If photos could capture the emotional and physical journey of Candice Grose, they’d show a healthy young business professional working in internal communications for a major food retailer. But they’d also show a picture of a young woman spending 18 days in the hospital during one of the scariest moments of her life.

“It was really scary experience; I’ve never been sick like that,” Candice said. “The first day I had the scratchy throat, but it was day two where my entire body and all of my joints were hurting, and I had flu like symptoms.”

We first met Candice last month on WREG’s Live At 9 sharing her COVID struggles. She also told her story on Facebook, when flu like symptoms caused her to first get tested for COVID-19.

“And it came back, and I tested positive for COVID, but not only tested positive for COVID, but I tested positive for the UK variant of COVID,” Candice said.

 She was shocked because she’d been careful, not going out a lot and working remotely from home. She remembers the day when she was wheezing, barely able to speak when her mom insisted, over the phone, that she call 911.

“It definitely was a life-or-death situation. I think if I had not called 911 and had I not listened to my mom I don’t think I’d be here today to be honest,” Candice said.            

Her oxygen levels dropped, and she had a high fever.

“Once the paramedics arrived, they put oxygen on me, and my oxygen had dropped close to 60%,” Candice said. “They also had to give me a breathing treatment because once I got to the stretcher, I had an asthma attack.”

In the hospital, she remembers a nurse telling her to fight because she was too young to be on a ventilator. She also had to learn to walk without losing her breath all because of the effect the UK variant of COVID-19 was having on her body.

Related: Coronavirus ‘UK variant’ now most common strain in US, CDC reports

“These new variants have new symptoms that COVID-19 does not have, or they bring on symptoms that you may not have ever had before. For example, with me I now have an inhaler for asthma,” Candice said.

Asthma and using an inhaler are some of the symptoms the CDC describes as being a “long hauler.”

“With this UK variant, I’m definitely a long hauler because I’m often fatigued, often have headaches,” Candice said.

Dr. Steve Threlkeld, an infectious disease specialist at Baptist Hospital, says problems related to long haulers can be very serious.

“People talk about long COVID syndrome and when they hear that they think of ringing of the ear, foggy headiness, maybe a little cough, fatigue that type of thing, but it’s much more complicated,” Threlkeld said. “We find that it affects kidneys and other sorts of organs, and people are dying of related spin-off problems that may be related to COVID. We just don’t fully understand it yet.”

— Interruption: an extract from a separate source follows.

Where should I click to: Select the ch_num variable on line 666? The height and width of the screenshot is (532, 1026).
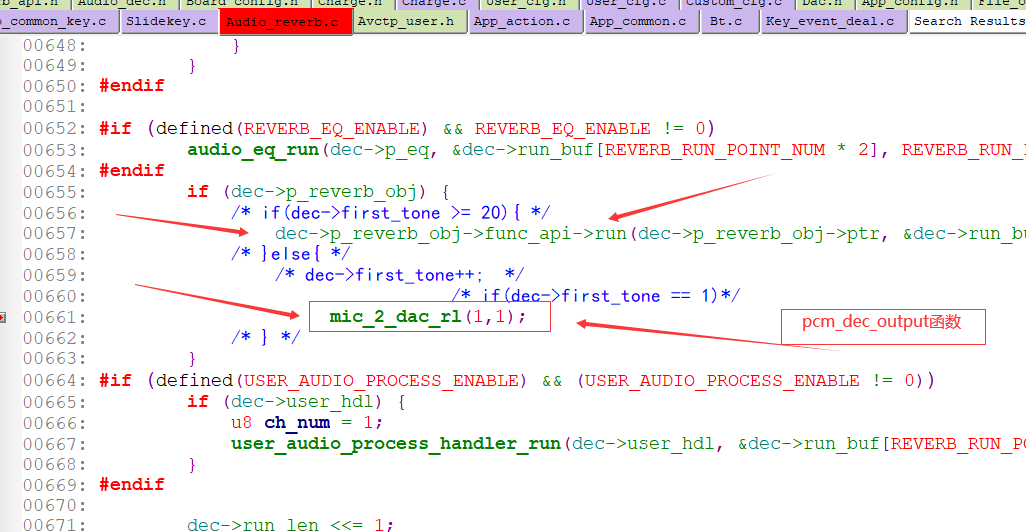(x=297, y=423)
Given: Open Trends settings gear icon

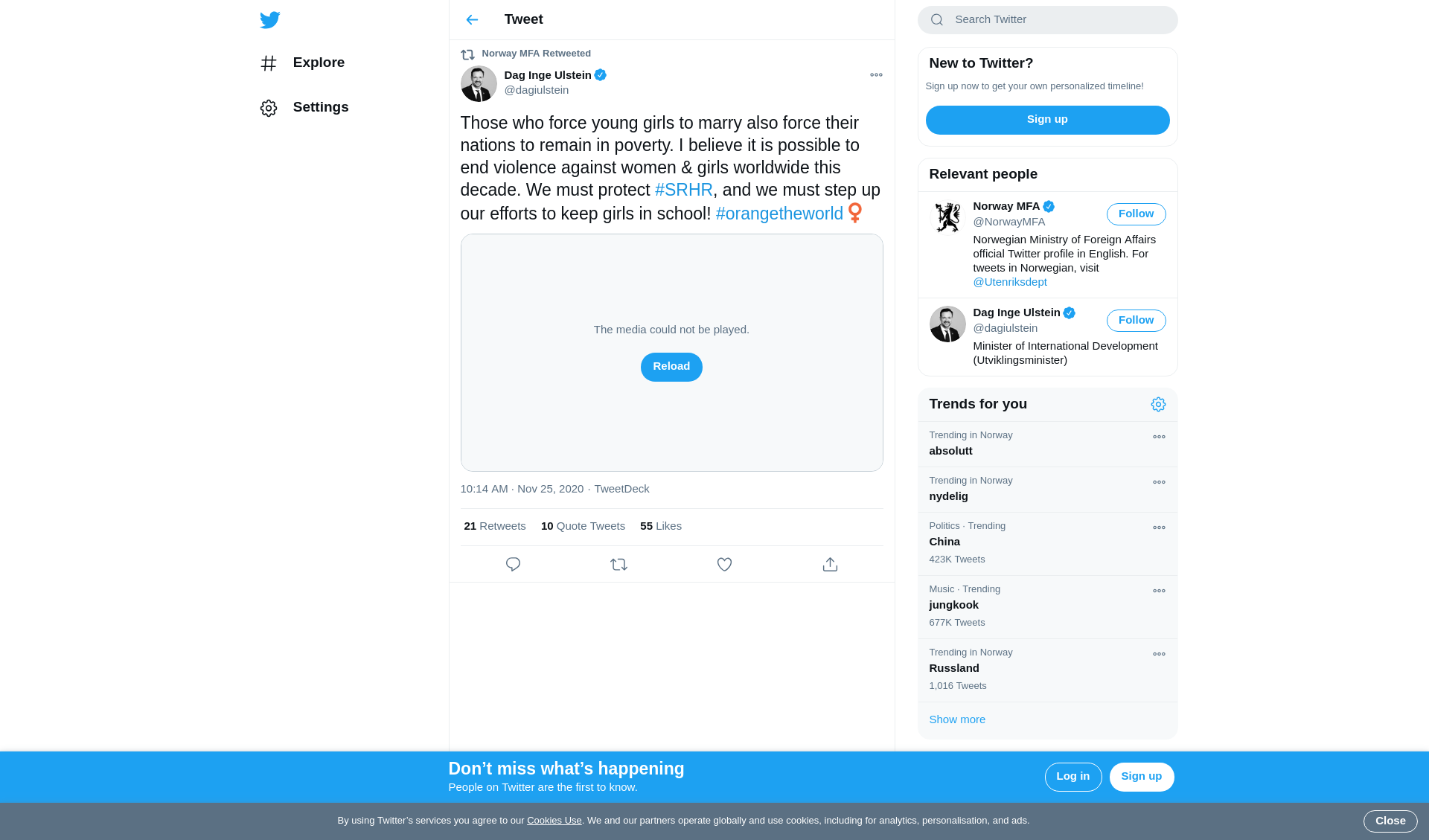Looking at the screenshot, I should [x=1158, y=405].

But they do know it’s also affecting younger people.

“I don’t see anyone in the ICU who’s 80 years anymore unless they missed their vaccination,” Threlkeld said. “The disease is being driven into the younger population.”

If there’s an 80-something year old who could write a song about COVID giving you the blues, but surviving it, it’s Bobby Rush.

Last year, WREG first talked to the Grammy and Blues awards winner about recovering after his COVID-19 scare.

“I believe it was January 29th,” Rush said. “I got sick in Nashville, Tennessee and by the time I drove back to Jackson, Mississippi I was so sick and didn’t know if I was coming or going.”

Read more: Bluesman Bobby Rush on the mend with a warning about COVID-19

For weeks he was worried about his health. But he says he survived by being in quarantine in his Mississippi home, following his doctor’s orders and praying a lot.

“God had his hands around me,” Rush said. “He has made me well and I’m pretty healthy now and feel good, but I do think about what could have been.”

Rush feels blessed he was never a long hauler. He’s making music again and will soon receive an honorary degree from Rhodes College, becoming Dr. Bobby Rush.

He says no matter what you call him, he’s got message about vaccinations.

“I want to tell the people don’t lie about it, go out and get your shot, keep your hands washed, keep your distance until we get this thing under control,” Rush said.

“COVID does not discriminate,” Candice said. It doesn’t care that you are a young person who’s climbing in your care. It doesn’t care if you have all these things going on in your life. It doesn’t discriminate you have to be careful.”